Hacker News new | ask | show | jobs
by zasdffaa 1469 days ago
We may be talking very different things. From the postgres docs, a sample materialised view <https://www.postgresqltutorial.com/postgresql-views/postgres...> (I did a few tweaks as marked)

   CREATE MATERIALIZED VIEW rental_by_category
   AS
   SELECT c.name AS category,
     sum(p.amount) AS total_sales
    FROM (((((payment p
      JOIN rental r ON ((p.rental_id = r.rental_id)))
      JOIN inventory i ON ((r.inventory_id = i.inventory_id)))
      JOIN film f ON ((i.film_id <> f.film_id)))  -- tweak
      JOIN film_category fc ON ((f.film_id = fc.film_id)))
      JOIN category c ON ((fc.category_id < c.category_id)))  -- tweak
   GROUP BY c.name
   HAVING sum(p.amount) NOT IN (196, 203, 791)  -- tweak
   ORDER BY sum(p.amount) DESC
It can materialise and efficiently (read: incrementally) maintain the result set of that??
1 comments

I believe the non-equijoin will cause problems for Materialize today (I don’t work on our optimizer team, so I’m not 100% sure and don’t take this as authoritative). We might turn that into a cross join followed by a filter.

I will answer that for sure later today when I’m back at my desk.

If you changed that back to an equals sign, yes, we could incrementally maintain your query.

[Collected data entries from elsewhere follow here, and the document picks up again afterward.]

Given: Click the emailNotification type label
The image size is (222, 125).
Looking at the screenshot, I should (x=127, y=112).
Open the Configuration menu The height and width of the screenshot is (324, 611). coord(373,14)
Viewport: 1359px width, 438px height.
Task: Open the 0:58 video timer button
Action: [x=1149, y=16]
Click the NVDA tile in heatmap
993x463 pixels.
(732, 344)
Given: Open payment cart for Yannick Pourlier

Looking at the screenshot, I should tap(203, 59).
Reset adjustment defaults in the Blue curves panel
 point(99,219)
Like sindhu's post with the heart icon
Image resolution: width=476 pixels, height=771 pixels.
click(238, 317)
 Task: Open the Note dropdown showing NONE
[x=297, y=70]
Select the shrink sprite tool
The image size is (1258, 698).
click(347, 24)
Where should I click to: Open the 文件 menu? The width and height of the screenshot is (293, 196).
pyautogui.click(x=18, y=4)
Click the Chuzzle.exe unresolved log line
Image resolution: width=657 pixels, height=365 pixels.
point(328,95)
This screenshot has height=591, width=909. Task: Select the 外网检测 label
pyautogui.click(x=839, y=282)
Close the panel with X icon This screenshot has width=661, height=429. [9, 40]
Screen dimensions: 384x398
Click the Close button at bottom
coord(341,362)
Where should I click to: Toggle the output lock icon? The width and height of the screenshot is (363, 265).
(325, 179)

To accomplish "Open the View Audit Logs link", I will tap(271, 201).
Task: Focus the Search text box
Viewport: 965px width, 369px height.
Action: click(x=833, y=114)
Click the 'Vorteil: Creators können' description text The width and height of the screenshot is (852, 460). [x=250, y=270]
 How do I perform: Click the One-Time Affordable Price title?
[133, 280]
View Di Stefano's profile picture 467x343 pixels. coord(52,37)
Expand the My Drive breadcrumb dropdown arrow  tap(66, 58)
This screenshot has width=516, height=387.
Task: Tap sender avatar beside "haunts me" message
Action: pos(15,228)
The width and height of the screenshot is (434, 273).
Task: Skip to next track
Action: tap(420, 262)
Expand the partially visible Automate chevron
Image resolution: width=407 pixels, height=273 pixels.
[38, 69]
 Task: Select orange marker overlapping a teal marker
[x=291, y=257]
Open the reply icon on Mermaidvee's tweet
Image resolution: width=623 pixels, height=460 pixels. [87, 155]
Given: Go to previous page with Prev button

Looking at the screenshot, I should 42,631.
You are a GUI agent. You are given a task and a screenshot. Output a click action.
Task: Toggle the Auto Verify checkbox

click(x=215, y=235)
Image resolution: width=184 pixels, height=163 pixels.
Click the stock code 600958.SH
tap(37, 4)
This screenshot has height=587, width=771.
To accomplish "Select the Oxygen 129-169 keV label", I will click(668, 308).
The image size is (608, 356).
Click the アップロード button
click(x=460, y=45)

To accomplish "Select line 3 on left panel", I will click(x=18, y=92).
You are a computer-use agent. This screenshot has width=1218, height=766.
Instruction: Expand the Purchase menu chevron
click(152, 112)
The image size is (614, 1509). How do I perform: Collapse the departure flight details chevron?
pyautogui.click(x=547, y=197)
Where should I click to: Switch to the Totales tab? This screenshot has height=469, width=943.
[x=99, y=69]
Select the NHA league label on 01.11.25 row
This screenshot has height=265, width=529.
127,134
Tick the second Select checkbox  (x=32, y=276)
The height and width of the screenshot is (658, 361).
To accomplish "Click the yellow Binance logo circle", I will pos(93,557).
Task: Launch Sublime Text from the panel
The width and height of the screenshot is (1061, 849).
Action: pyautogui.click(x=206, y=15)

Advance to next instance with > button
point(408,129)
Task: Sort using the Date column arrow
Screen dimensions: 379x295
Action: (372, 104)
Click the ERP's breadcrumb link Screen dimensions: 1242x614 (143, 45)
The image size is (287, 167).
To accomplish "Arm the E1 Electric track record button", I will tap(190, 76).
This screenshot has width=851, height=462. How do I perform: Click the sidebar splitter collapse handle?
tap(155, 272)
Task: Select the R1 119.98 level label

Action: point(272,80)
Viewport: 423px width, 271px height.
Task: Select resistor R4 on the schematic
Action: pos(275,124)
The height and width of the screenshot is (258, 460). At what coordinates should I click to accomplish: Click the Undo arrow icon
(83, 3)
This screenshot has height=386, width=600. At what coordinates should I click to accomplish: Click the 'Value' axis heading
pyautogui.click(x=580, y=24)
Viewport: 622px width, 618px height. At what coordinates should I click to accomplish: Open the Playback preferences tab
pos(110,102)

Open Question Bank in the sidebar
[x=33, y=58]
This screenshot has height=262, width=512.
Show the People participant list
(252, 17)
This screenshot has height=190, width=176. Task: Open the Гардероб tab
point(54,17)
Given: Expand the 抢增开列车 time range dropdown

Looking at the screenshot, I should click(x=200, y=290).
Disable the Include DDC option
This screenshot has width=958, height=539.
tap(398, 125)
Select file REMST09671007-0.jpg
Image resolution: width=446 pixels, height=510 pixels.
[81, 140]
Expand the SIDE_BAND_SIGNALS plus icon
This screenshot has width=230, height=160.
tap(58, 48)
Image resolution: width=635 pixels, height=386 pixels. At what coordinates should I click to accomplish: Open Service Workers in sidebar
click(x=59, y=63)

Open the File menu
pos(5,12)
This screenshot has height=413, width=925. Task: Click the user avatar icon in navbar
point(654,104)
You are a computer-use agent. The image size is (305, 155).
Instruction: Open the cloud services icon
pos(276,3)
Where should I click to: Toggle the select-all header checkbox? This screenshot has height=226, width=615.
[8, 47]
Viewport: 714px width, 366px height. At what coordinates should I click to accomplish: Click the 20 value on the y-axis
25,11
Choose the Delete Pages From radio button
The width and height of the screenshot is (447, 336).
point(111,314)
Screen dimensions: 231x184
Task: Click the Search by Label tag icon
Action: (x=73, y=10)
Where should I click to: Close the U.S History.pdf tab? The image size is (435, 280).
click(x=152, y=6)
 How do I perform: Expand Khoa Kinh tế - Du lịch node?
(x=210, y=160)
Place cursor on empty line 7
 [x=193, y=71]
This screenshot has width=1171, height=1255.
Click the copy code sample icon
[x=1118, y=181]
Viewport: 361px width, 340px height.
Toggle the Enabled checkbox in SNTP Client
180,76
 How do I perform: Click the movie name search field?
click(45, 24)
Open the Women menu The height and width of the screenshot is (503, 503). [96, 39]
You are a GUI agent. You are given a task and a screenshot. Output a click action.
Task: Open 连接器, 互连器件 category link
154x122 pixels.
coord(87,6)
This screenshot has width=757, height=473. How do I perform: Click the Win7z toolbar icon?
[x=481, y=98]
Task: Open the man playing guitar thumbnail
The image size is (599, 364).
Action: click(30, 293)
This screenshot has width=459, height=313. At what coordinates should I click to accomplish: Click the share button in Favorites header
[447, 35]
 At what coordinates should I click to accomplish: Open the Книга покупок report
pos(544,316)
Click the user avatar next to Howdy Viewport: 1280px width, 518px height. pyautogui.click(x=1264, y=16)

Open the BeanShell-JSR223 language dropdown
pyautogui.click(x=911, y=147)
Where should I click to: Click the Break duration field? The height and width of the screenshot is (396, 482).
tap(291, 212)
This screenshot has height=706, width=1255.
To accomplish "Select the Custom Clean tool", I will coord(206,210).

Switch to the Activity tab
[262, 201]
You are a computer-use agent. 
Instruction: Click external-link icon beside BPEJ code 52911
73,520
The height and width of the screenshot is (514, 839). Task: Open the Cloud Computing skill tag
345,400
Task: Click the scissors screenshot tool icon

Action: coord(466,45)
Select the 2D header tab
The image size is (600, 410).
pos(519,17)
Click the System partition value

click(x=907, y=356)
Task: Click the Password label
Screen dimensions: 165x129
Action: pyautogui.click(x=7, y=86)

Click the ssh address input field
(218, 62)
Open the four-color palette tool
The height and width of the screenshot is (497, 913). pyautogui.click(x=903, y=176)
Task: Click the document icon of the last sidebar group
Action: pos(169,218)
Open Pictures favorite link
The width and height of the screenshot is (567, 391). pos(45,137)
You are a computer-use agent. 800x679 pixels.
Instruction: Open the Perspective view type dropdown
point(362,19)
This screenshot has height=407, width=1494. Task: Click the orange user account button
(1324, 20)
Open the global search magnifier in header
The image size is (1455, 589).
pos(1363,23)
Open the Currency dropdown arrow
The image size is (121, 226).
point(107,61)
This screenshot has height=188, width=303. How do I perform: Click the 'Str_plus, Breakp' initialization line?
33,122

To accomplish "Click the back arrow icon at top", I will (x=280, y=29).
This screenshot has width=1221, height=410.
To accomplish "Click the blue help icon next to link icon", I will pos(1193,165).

Thanks. I'd be very interested.

I originally had added the HAVING clause to nastify it further, because this would cause values to appear and disappear, so to handle that you (probably?) have to materialise the entire result of the GROUP BY before applying a HAVING. Which is doable could cause some overhead.

I guess I could see it work for INSERT-only tables, with a lot of headache, but throw in UPDATE and DELETE and it could become awful.

Also we have to agree on what 'incrementally' means :)

Updates and deletes work fine, because Differential Dataflow stores everything as a (row, timestamp, cardinality) tuple. Materializes uses signed integers as its cardinality type. Thus deletes are modeled as (“the row”, t2, -1), which will cancel out with (“the row”, t1, +1), and thus nothing will be returned for that row when the view is queried at any time >= t2. Eventually compaction will cause these cancelled rows to be annihilated entirely and so there will be no lingering space impact.
I checked the plan. This will involve a cross join, and maintaining the entire result of the group by before the having (the former could possibly be avoided with some future work in Materialize to allow range queries; the latter is probably essential). Without your tweaks, the only required state is the join indexes.